Twenty years ago, 1995, I read about a brand new search engine on the internet. It was called “Excite.” I, and millions of others, started using Excite in 1996.

It was one of those typical start-ups of the hi-tech ‘90s. Mix a bunch of Stanford students, a radical new idea how search engines should work, millions in start-up cash, and get the thing working online
stanfordmoney pile

 Then go public. They did that in ’96.

Next, get the “big-boys” to come aboard. In 1997 Intuit (Quicken and Tubo-Tax) bought a 19% share and threw more millions into the mix.
Excite bought some existing search engines, Magellan and WebCrawler and then signed exclusive “search” deals with Apple, Microsoft and Netscape.
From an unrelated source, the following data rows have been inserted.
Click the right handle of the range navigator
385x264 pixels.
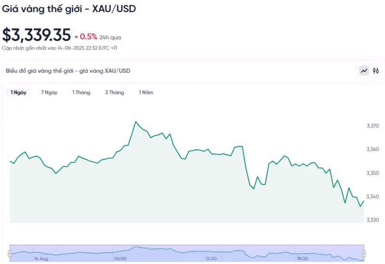click(x=364, y=253)
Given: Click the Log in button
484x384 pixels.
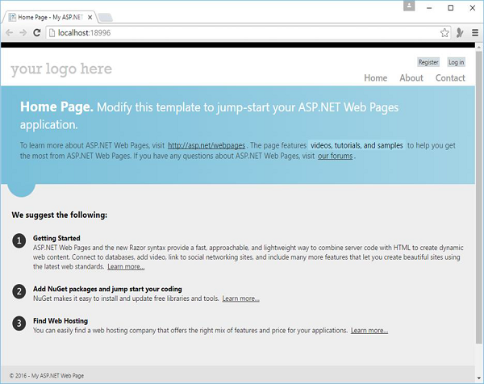Looking at the screenshot, I should coord(456,62).
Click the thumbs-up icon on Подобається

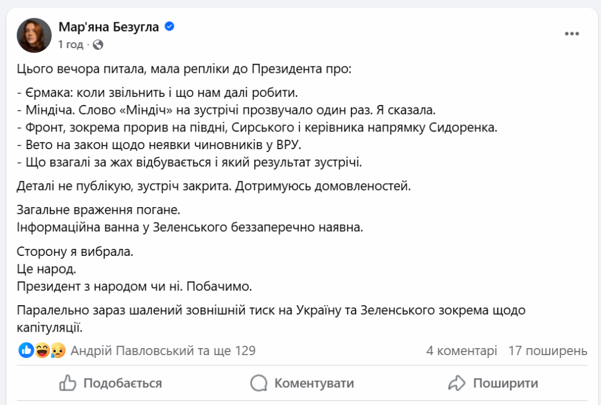[x=68, y=383]
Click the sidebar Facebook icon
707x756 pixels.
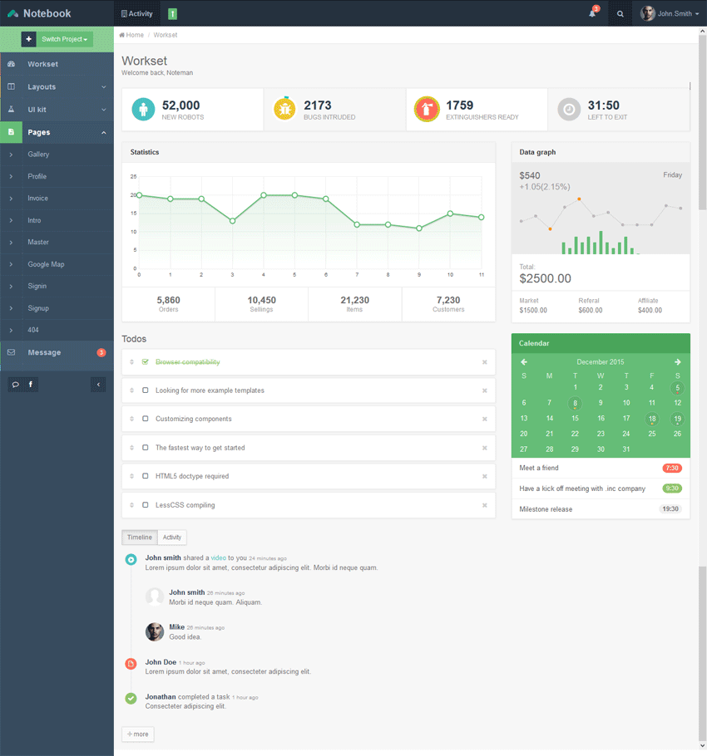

To top off 1997, Excite signed a Ticketmaster deal for online ticketing. The world was Excite’s oyster.

Then the proverbial shit hit the proverbial fan. Decisions, decisions, decisions.

First, Yahoo saw this grand potential and came after Excite with a SIX BILLION dollar offer in March 1998. Excite, so far, had only shown a 30 million dollar LOSS.

They turned Yahoo down and accepted a SEVEN BILLION dollar offer from Home Network. This 1999 merger was the largest internet merger ever and a couple other Stanford students became discouraged.

These two students had been messing around with their own ideas about “search engines” and were both falling behind in their school work. These two students approached EXCITE and offered their small search engine company for sale for ONE MILLION DOLLARS.

Excite basically laughed at them and one of the Excite board members negotiated the selling price down to $750,000. The CEO of Excite was furious that one of his execs was going behind his back negotiating and he threw the maverick board member out of his office. He was not about to spend any money on this “other” search engine company with the stupid name.

That other company, as of today, is worth around 314 BILLION dollars.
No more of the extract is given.